Among the rumours and speculation about potential tax changes in the Autumn Budget, inheritance tax keeps coming up. IHT receipts are already at record levels, pulling in £8.2bn in revenue for the government in the last tax year, as frozen allowances (since April 2009), inflationary asset value growth and other factors drag more families into paying the tax. 

With thresholds already frozen until 2030, pensions to be included in estates for IHT from April 2027, and reductions in agricultural and business property relief proposed from April 2026, where could Rachel Reeves look to bolster funds from IHT yet further?  

The rules on gifts have come in for particular comment. 

Tax on gifts and the seven-year rule

Lifetime gifts, other than into trust, are currently exempt from inheritance tax at the time of the gift. However, they are, to use the technical term, only “potentially exempt transfers”; if the donor dies within seven years of making the gift, the assets will be included in the estate when calculating IHT.  

If this happens, the amount of tax charged will vary according to the time between the gift and the death, with the rate beginning to reduce after three years.

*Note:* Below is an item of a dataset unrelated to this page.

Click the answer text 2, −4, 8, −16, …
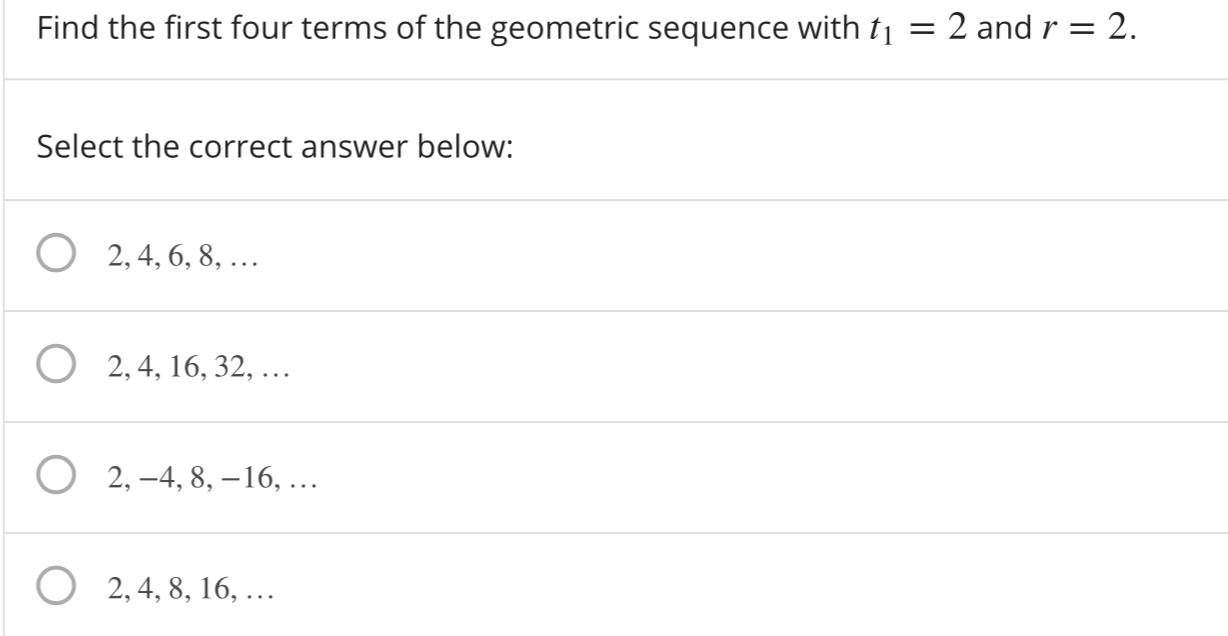 (210, 478)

After seven years, the gift will be IHT free. 

The tapering of the reduction in IHT for this “seven-year rule” is currently as follows:  

  • If the donor dies within three years of making the gift, the full 40% IHT rate is payable 
  • Three to four years, the IHT rate is 32%  
  • Four to five years, 24% 
  • Five to six years, 16% 
  • Six to seven years, 8% IHT is due

Current exemptions

The general inheritance tax nil rate band still applies, so lifetime gifts usually only increase the tax bill for the estate by reducing the amount of nil rate band available. . 

Moreover, some gifts are exempt regardless of when the donor dies:  

  • Gifts up to £3,000 per donor every tax year 
  • Gifts below £250 per recipient 
  • Regular gifts made out of surplus income 
  • Wedding gifts up to a set limit (£5,000 for a child, £2,500 for a grandchild or great-grandchild, and £1,000 for any other recipient) 

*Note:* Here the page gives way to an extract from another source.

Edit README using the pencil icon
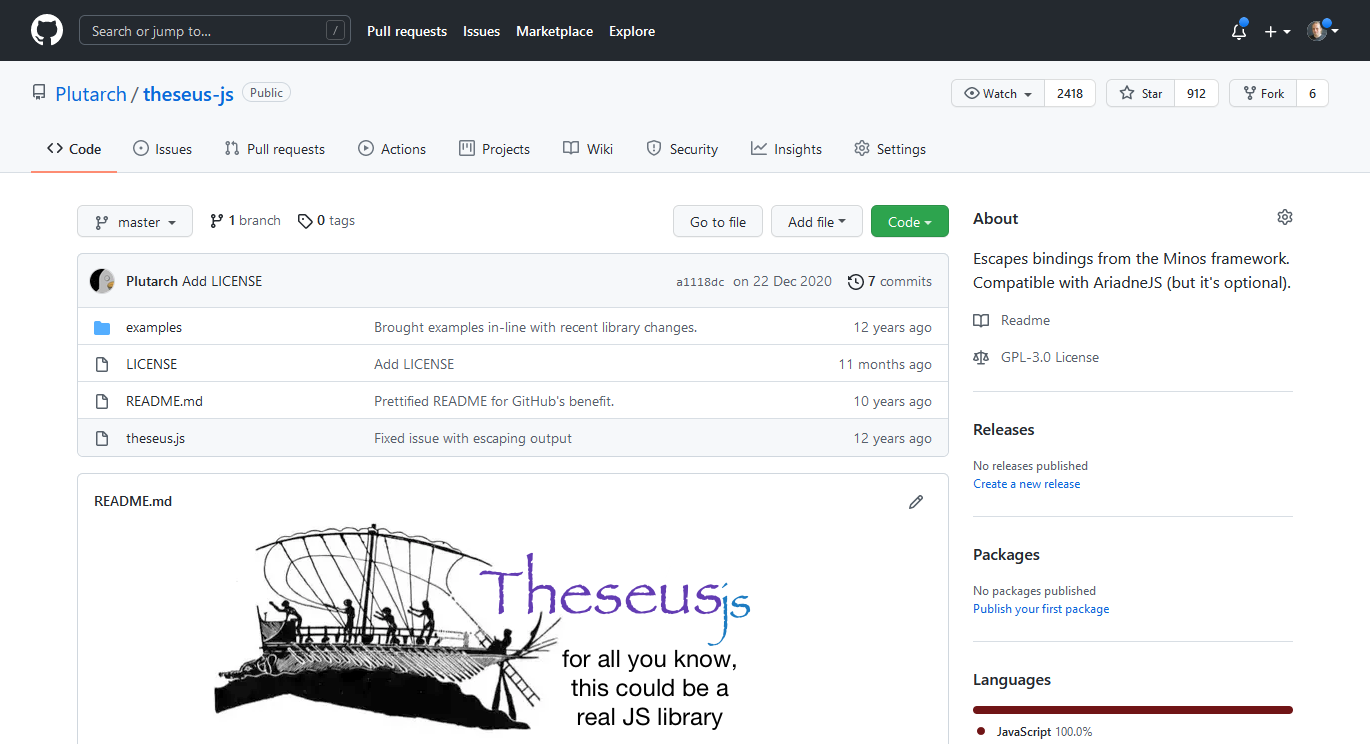1370x744 pixels. click(915, 502)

Given that transfers between spouses are also exempt, and that the £3,000 allowance can be carried forward for one year, individuals can currently make quite significant gifts without the risk of a later inheritance tax charge. 

How could the Budget change the rules on gifts and IHT?

Discussion of potential changes to the rules on IHT and gifts tends to focus on two possibilities.  

First, the government could introduce a lifetime cap on the total amount of assets that can be passed on tax-free in a donor’s lifetime. It would also have to decide whether the resulting tax would then be paid during the donor’s lifetime, or would increase the IHT bill on death. 

Alternatively, it could remove the seven-year rule, so that all gifts made in a lifetime could be taken into account on death, not just those in the preceding seven years, or perhaps amend it – extending the period to escape IHT to ten years, for example. 

Either would represent a radical change in the tax treatment of gifts. In turn that could impact the pace of the “great wealth transfer”, which is predicted to be see £5.5 trillion to £7 trn of assets passing down the generations in the UK by 2050.  

What action could I take?

The government has shown it is willing to make changes to inheritance tax, and economic forecasts indicate that it needs to significantly increase revenue if it is to meet its fiscal rules. At the same time, its previous promises may constrain which taxes the chancellor can raise. 

Although IHT raises relatively little (still less than one per cent of total tax revenue), it is not an unlikely target. 

Planning ahead is the key to managing inheritance tax, and it could be advisable to make planned transfers ahead of Budget day (likely to be in November). But donors should bear in mind the potential for capital gains tax exposures; gifting a property or shares, for instance, could trigger a CGT charge. If in doubt, take advice. 

Our team has a wealth of experience advising on inheritance tax, capital gains and all personal tax and succession issues. They’re happy to assist, so to talk through your options, please contact us today.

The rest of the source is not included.